Once up and running, the wool-top shrink-resistant treatment (SRT) or superwash line will produce shrink-resistant wool top to be used by the U.S. wool industry in a wide variety of U.S. wool products. Wool shrinkage due to felting will be significantly reduced in wools treated on this production line. Garments made from this wool can be machine washed and dried, meeting Total Easy Care standards.
“By purchasing this equipment, the Sheep Venture Co. is filling a void that has been in the U.S. wool-processing sector for some time now,” explains Margaret Soulen Hinson, president of SVC. “Not only is this process key in developing wool clothing for our military, but domestic commercial companies will no longer have to ship their wool overseas for processing.”
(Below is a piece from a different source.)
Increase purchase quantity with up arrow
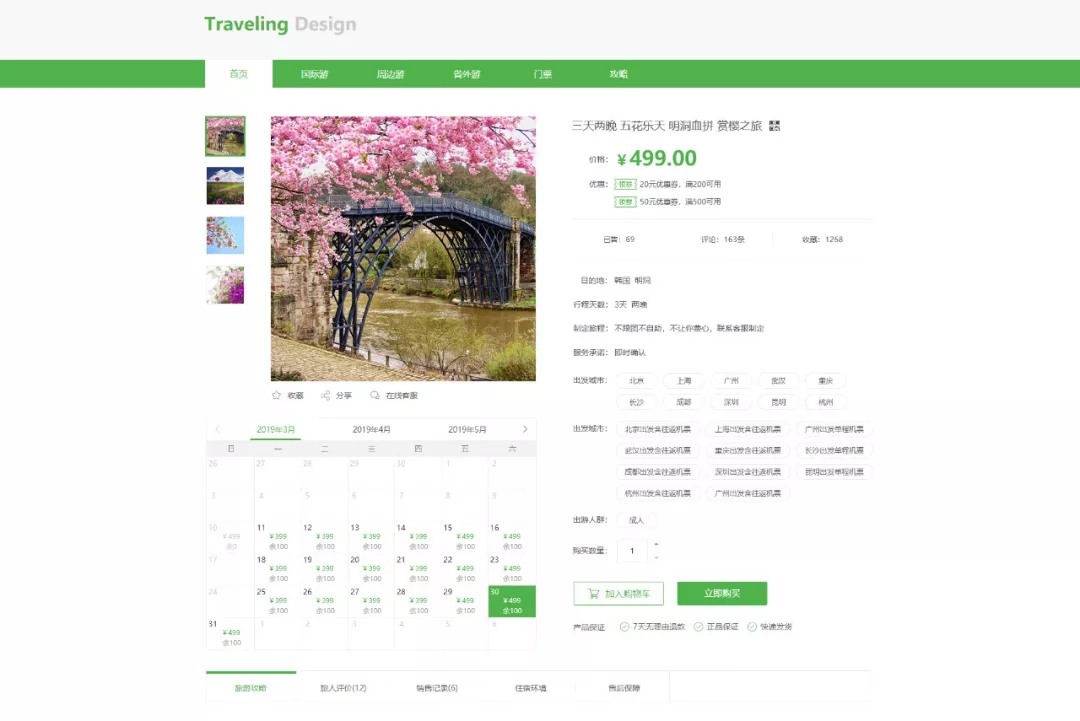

The greatest concern of not having this process available in the United States is it severely limits the use of washable wool products by the military, which is American wool’s largest domestic customer. The provisions of the Berry Amendment require all textile processes and products to be entirely of U.S origin; otherwise they cannot be used by the Department of Defense (DOD). Prior to 2006 it was possible for some manufacturing processes to be performed offshore with final assembly completed in the United States. However, changes to the Berry Amendment effective in 2006 prohibited this practice. In the case of wool, it became impossible for domestic wool top to be shipped offshore, shrink treated and returned to the country.
“The U.S. military is the largest customer for domestic wool, and any efforts we can put forth to help the military to provide uniforms to U.S. soldiers is important,” says Rita Kourlis Samuelson, ASI wool marketing director about the SRT purchase. “American wool is fire resistant providing safety for soldiers and has antimicrobial properties, providing easy care for soldiers without access to washing machines.”
The Superwash Process
Superwash is a term applied to wool shrink-resistant treatments. The term comes from a performance standard developed in the 1960s by the International Wool Secretariat. Wool was considered to be ‘superwash’ if it could be machine washed and flat dried. As treatments matured the term came to be applied to the process itself versus the performance of the resulting garments. Today the superwash standard has been superseded by “Total Easy Care,” indicating that a garment is machine washable and can be tumbled dried on low settings. Today’s superwash line generally consists of equipment designed to expose wool fibers to a mild chlorine solution for a very short time. Chlorine exposure is followed by rinsing, application of a polymer resin and drying.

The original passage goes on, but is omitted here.